Djanvk, in his blog Respiratory Therapy Driven, wrote on Friday his thoughts on why someone would choose respiratory. I thought recently about writing about this topic, but now I don't think I could word it better than he did. You can check it out here: http://respiratorytherapydriven.blogspot.com/
I have asthma, and my parents encouraged me to go into respiratory, but didn't think I could pass chemistry since I failed it in high school. A friend of mine told me she liked Ferris, and she provided me with an application. When I was filling it out I just happened to be sitting in my journalism class, so I selected "journalism."
The only thing I accomplished in those first 2 years of college was, as I tell my Friends now, joining the fraternity Tappa Kegga Brew. No that's not a real fraternity, but that pretty much sums it up.
While I did learn how to write, as you can see, I failed to make a career out of it. After I graduated I got a found a job, but after three months of stress I decided I couldn't do this the rest of my life. So I went on to get a BA in Advertising. After I graduated in 1993 I ended up spending the next year as front desk clerk for the Shoreline Days Inn while living with my parents. I decided I better go back to school to learn a trade.
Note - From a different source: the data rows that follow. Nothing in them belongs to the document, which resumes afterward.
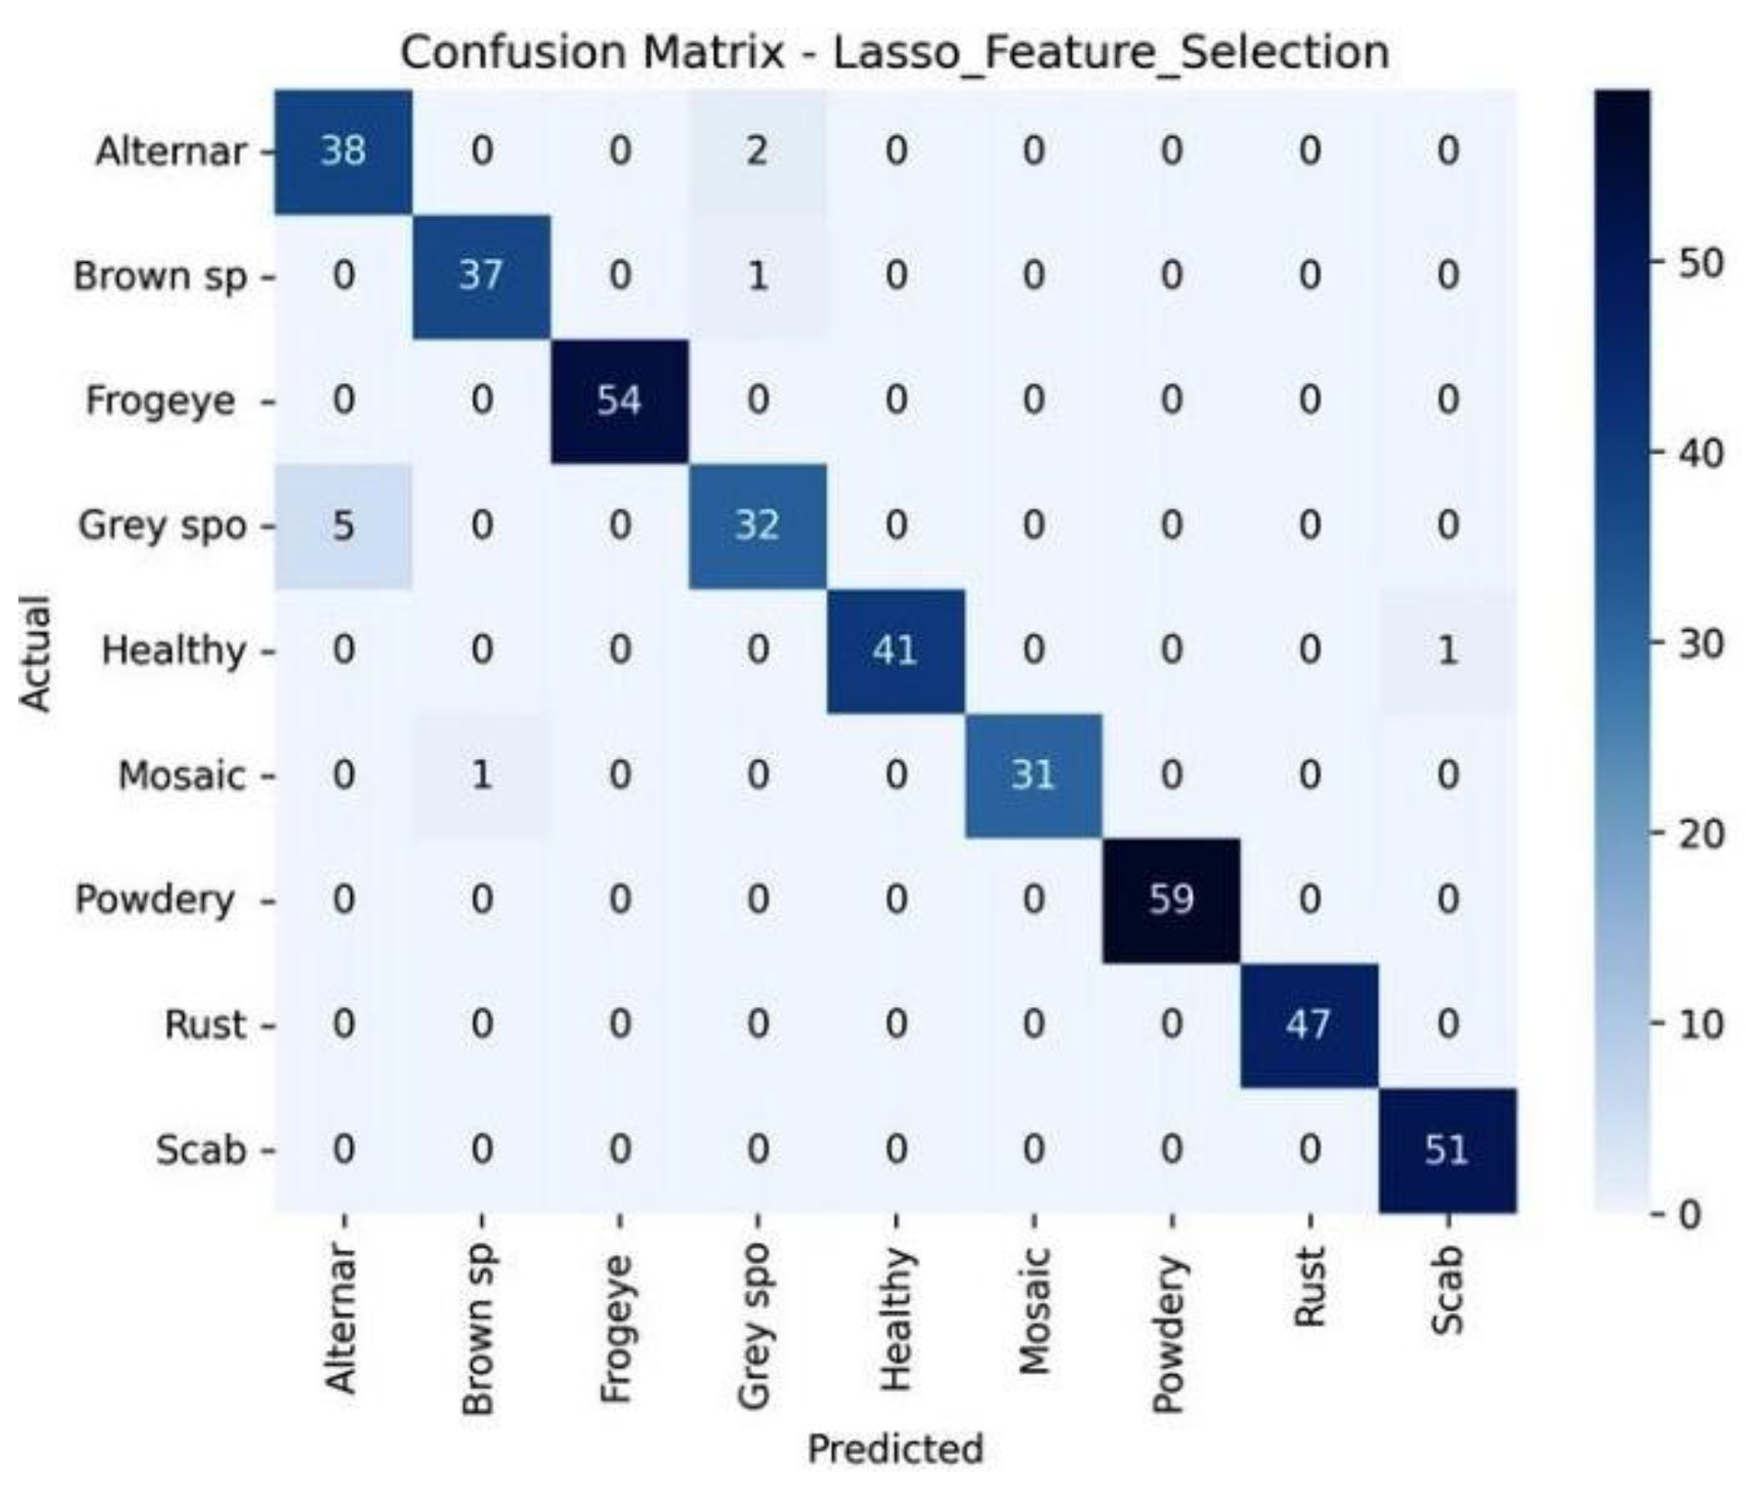Click the Actual y-axis label
Viewport: 1746px width, 1492px height.
pos(37,652)

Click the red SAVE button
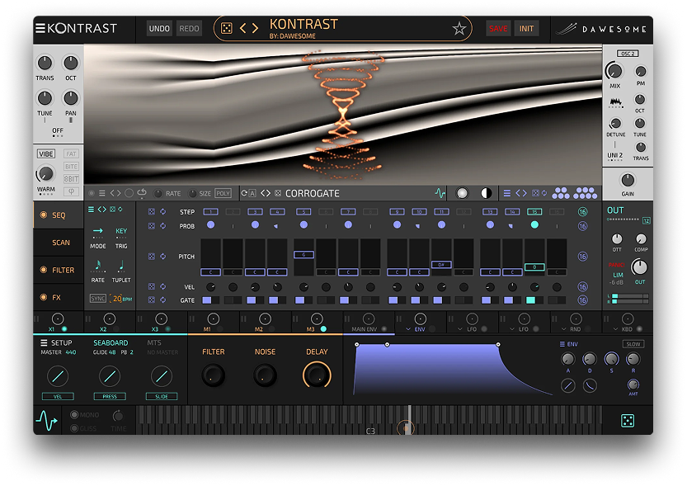(498, 29)
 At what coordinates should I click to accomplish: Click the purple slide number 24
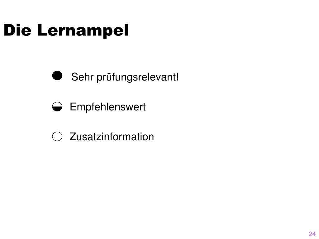(312, 234)
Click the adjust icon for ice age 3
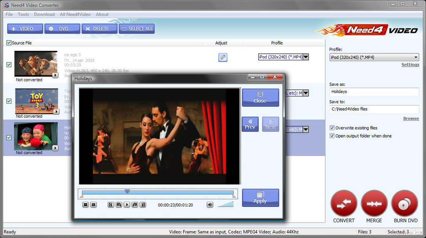The height and width of the screenshot is (238, 426). 223,57
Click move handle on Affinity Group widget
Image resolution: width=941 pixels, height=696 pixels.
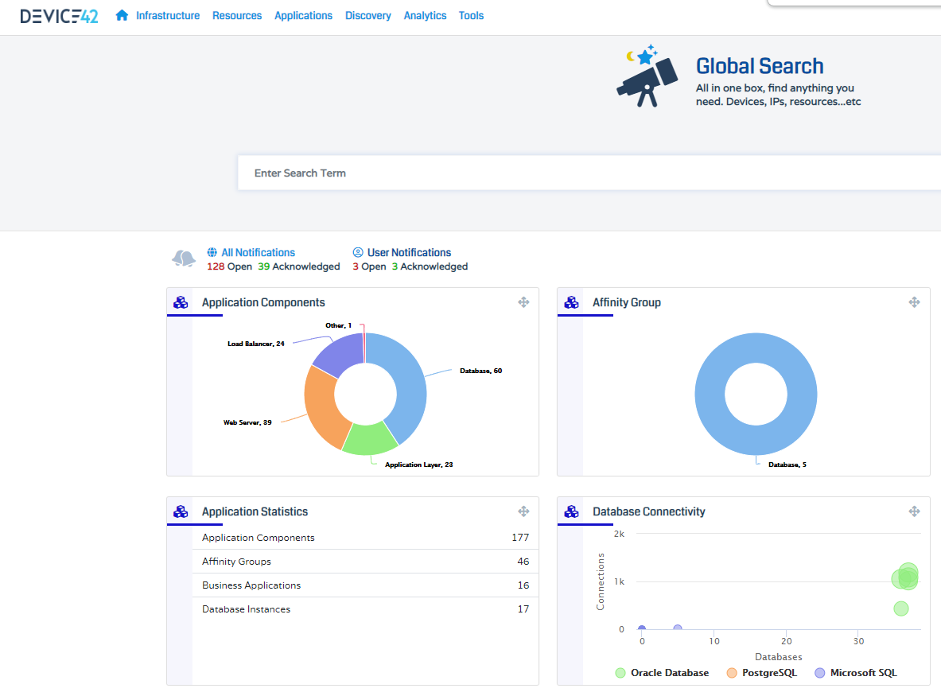coord(914,302)
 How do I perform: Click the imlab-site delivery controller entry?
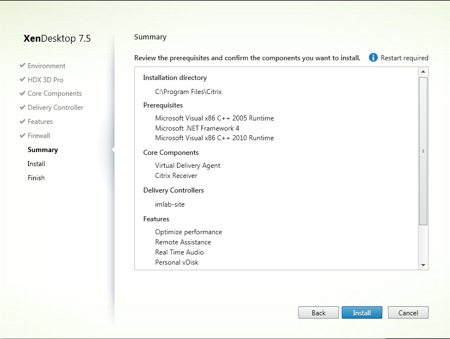170,204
As I think of the RT and Rt students I've met, I think Djanvk's list is accurate. I know several who tired of waiting to get into RN school, former construction workers, a former nurses, various moms, and a good share of asthmatics.
A friend of mine was invited to give a presentation about her career at her daughters school, and she asked me, "How am I going to explain what we do?"
"I don't know," I said. "How do you explain about suctioning, about ventilators, about being short of breath to 8 YO kids. I don't even think most adults, unless they have had use for an RT, would even know we exist."
She ended up showing the kids about BLS.
Unlike nursing, I think most quality hospitals are saturated with RTs. At least that's the case where I work. I've been next in line for a day job nearly 8 years now.
I suppose until the demand for RTs increases, the demographics of RTs will not change.